(DATASET CONTENT Opens)

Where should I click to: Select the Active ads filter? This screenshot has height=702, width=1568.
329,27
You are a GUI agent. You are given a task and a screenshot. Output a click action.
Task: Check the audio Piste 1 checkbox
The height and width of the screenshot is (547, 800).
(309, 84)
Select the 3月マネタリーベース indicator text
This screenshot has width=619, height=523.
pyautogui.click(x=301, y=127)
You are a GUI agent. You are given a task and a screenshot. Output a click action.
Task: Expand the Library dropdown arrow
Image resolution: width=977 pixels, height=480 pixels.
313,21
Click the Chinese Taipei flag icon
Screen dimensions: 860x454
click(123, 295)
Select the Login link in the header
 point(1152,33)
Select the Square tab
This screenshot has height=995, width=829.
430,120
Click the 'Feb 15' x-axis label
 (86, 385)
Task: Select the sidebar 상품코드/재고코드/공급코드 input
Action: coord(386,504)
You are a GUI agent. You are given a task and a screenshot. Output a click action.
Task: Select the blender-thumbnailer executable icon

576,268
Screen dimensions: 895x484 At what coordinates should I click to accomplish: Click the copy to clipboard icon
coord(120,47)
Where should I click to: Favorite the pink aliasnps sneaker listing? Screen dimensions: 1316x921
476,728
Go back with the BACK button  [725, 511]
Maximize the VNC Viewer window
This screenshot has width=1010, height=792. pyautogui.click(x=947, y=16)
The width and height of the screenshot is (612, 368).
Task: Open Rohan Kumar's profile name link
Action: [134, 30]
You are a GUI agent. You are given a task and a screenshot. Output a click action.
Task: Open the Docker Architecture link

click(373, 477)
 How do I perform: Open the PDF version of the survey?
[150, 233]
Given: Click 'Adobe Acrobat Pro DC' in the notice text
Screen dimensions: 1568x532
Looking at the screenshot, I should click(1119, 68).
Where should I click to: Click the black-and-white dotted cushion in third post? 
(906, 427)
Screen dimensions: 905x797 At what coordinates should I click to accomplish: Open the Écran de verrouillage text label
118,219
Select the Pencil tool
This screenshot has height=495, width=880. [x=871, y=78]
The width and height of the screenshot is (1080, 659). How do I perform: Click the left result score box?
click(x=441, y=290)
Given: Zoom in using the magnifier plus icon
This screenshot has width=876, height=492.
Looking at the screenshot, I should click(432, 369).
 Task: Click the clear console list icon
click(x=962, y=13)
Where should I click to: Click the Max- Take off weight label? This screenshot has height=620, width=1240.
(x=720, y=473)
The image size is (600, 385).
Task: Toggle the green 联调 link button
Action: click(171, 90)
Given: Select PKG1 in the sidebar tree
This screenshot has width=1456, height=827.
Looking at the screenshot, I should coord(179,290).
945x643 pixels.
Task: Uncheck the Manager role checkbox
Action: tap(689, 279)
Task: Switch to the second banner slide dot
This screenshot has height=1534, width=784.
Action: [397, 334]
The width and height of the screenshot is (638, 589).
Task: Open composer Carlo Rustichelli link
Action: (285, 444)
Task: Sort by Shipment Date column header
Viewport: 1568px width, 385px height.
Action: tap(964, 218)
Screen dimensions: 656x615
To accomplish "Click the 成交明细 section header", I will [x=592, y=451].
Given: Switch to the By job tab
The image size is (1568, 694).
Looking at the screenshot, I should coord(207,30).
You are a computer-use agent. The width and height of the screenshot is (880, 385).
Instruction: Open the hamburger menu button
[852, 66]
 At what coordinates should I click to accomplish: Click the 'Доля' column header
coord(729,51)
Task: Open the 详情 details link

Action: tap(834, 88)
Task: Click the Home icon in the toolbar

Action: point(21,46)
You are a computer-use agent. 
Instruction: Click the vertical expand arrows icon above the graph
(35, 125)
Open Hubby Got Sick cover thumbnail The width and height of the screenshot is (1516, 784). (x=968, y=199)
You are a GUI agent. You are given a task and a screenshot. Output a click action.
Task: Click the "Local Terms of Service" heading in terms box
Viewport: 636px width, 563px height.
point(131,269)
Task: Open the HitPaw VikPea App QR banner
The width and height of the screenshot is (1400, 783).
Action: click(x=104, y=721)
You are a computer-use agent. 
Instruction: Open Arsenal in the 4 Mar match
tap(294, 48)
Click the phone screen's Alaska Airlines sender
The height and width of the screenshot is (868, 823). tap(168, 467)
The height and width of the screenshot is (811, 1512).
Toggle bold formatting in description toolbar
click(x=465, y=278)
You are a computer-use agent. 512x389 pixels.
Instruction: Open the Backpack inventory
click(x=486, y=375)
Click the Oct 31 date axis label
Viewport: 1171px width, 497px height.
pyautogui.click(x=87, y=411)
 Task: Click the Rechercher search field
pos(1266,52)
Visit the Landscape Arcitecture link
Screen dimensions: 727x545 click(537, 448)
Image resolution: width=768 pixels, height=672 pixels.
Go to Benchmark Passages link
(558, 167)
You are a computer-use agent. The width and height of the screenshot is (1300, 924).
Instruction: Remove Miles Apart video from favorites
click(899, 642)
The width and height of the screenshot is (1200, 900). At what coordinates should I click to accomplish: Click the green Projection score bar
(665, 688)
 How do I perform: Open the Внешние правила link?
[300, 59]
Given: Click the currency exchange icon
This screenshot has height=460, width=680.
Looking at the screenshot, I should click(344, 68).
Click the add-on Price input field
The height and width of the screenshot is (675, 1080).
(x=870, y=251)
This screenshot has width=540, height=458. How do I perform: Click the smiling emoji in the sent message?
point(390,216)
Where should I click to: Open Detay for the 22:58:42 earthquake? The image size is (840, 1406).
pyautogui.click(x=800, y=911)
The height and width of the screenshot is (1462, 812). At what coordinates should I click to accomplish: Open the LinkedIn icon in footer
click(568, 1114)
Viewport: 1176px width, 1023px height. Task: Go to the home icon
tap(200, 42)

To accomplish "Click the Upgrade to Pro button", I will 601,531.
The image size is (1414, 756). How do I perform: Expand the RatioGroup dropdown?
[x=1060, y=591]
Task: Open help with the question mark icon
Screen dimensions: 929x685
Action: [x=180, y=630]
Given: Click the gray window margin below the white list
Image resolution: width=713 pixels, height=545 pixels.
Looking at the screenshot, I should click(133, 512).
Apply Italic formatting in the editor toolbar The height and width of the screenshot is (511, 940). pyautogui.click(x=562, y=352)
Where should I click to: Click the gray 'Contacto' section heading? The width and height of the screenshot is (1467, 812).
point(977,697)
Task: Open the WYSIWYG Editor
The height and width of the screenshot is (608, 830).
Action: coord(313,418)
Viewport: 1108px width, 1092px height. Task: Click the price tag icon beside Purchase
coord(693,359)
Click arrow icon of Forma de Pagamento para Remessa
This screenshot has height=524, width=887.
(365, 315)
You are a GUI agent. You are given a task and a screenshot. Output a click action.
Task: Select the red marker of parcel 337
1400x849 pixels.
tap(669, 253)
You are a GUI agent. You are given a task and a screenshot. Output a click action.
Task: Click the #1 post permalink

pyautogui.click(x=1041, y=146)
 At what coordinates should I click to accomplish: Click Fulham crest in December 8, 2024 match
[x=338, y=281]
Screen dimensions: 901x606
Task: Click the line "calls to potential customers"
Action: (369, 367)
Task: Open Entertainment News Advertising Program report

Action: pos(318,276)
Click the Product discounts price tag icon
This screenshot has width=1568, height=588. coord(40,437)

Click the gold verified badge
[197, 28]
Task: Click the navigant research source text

(DATASET CONTENT Closes)

PROBLEM DESCRIPTION ▸ Filter the entries above down to the lines containing the word "will".

ANSWER BELOW ▸
To accomplish "Click the 成交明细 section header", I will [x=592, y=451].
To accomplish "Click the Upgrade to Pro button", I will 601,531.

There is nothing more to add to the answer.